__Text__.
··········

When you think the thing is ready, you can start building the package

The most important files are probably debian/changelog, debian/control, debian/copyright, debian/rules and the following ones are helpful

debian/clean files to be removed that get generated at build time (make clean)

debian/install files to be installed

debian/manpages manpage(s) to be installed

You will find licensecheck -r . | grep -v UNKNOWN useful during the writing of debian/copyright.

  $ debuild

When things are built you should check the package using

  $ lintian -vi mguesser_0.2-1_i386.changes

If that says all is right (no Warnings or Errors). You can install it with

  $ sudo dpkg -i mguesser_0.2-1_i386.deb

You must check if the program works. Also make sure the manpage is working. From what I experienced I will most likely to have go through this several times.

Never forget reportbug, it will be your friend. When you package something from http://www.debian.org/devel/wnpp/requested you can close the bug also with an e-mail to <number>-done@bugs.debian.org. If you don't know what to package, check orphaned packages.

It can be helpful to look at how other packages are packaged

  $ apt-get source package

And being in touch with upstream is important, contact them somehow. My debian/ directory for mguesser. Here is my Makefile changes.

Ensuring completeness of Build-Depends Use `sbuild` to ensure build-depends are complete:

  apt-get install sbuild
  mkdir -p /srv/chroot/sid
  sbuild-createchroot --include=eatmydata,ccache,gnupg unstable /srv/chroot/sid http://deb.debian.org/debian

Now test your packages with:

  sbuild -d sid yourpackage_version-rev.dsc

After Work

Adding a screenshot to the package is recommended: http://screenshots.debian.net/

Tagging the package is also a good idea: https://debtags.debian.org/

Check Lintian output: https://lintian.debian.org/

I did not go into detail with debian/watch.

··········

__Dataset extract__.
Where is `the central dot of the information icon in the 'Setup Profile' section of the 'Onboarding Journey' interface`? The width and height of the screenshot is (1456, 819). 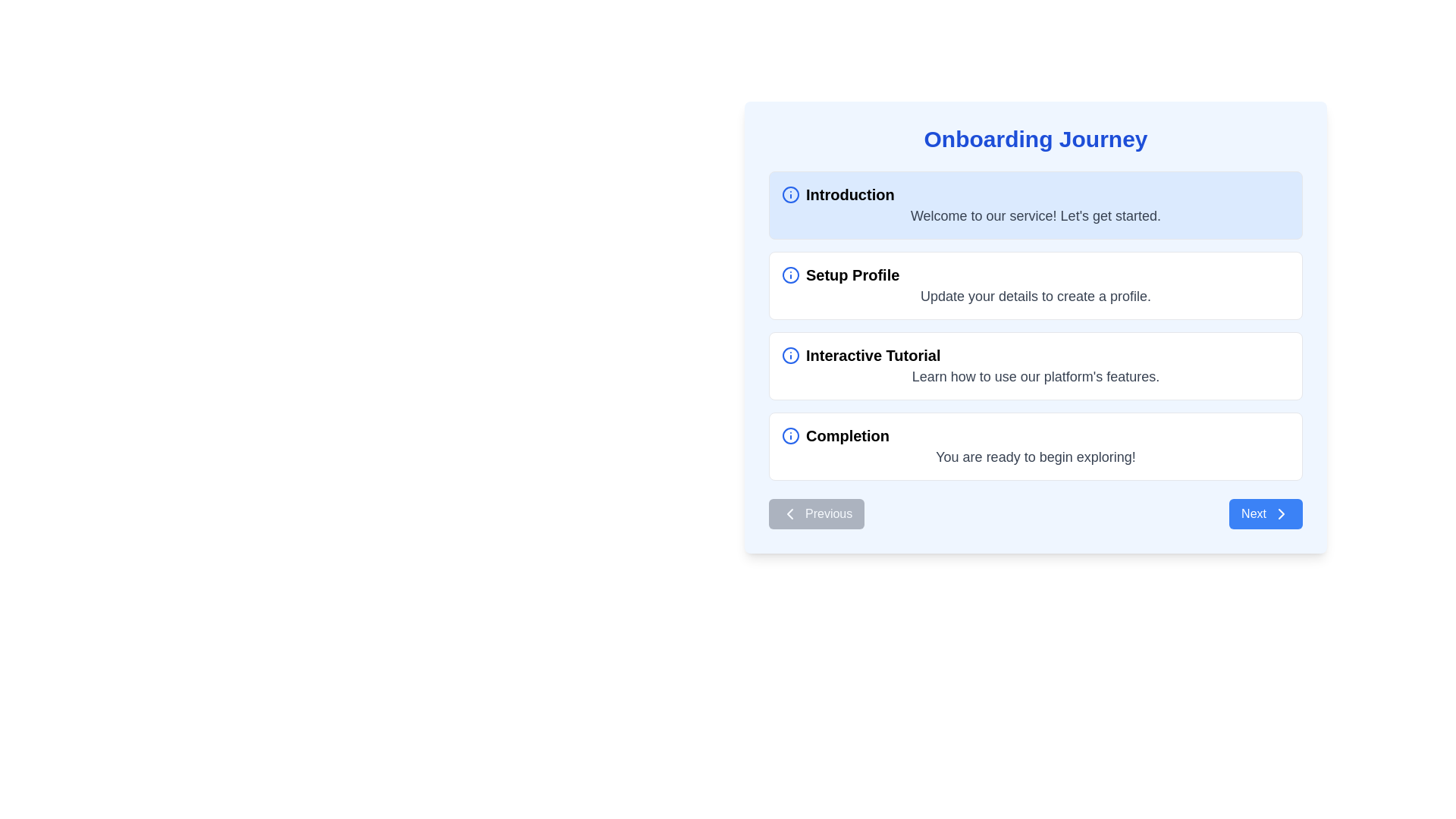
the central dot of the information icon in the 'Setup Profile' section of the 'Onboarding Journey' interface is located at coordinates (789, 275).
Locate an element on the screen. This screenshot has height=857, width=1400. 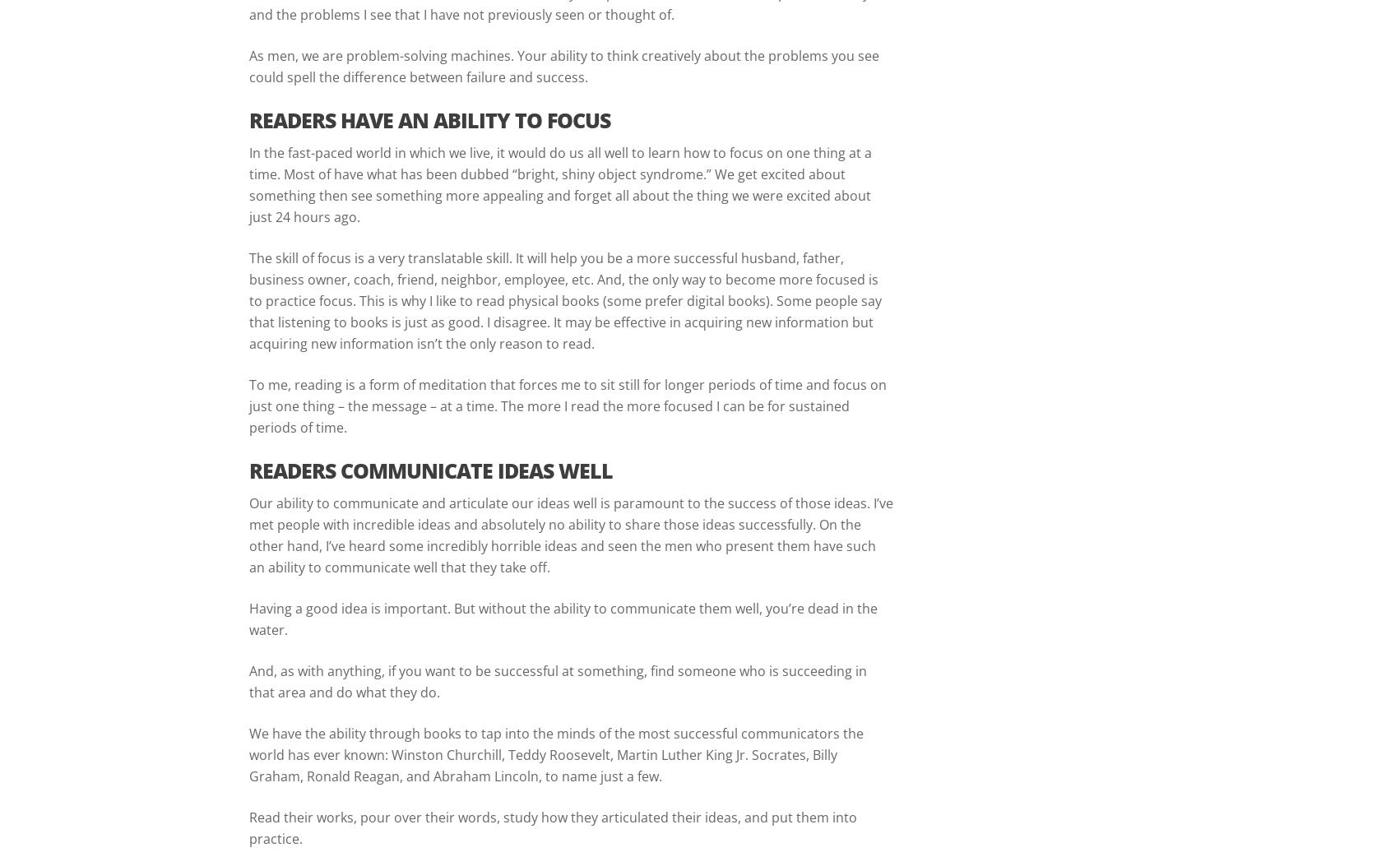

··········

__Requirements__.
1) Restate the stretch of the Debian packaging text from "The most important" through "writing of debian/copyright.", changing "debian/copyright" to "debian/license".
2) For each statement, answer yes or no according to the Debian packaging text, and quote the words that decide it. (a) The package is checked with lintian before it is installed with dpkg. (b) The author covers debian/watch in detail. (c) The sbuild chroot is created under /srv/chroot/sid.
3) According to the Debian packaging text, what does debian/clean list?
Work from the Debian packaging text alone.

__Solutions to the problems__.
1)
The most important files are probably debian/changelog, debian/control, debian/license, debian/rules and the following ones are helpful

debian/clean files to be removed that get generated at build time (make clean)

debian/install files to be installed

debian/manpages manpage(s) to be installed

You will find licensecheck -r . | grep -v UNKNOWN useful during the writing of debian/license.

2)
(a) Yes: "If that says all is right (no Warnings or Errors). You can install it with"
(b) No: "I did not go into detail with debian/watch."
(c) Yes: "sbuild-createchroot --include=eatmydata,ccache,gnupg unstable /srv/chroot/sid"

3) Files to be removed that get generated at build time (make clean).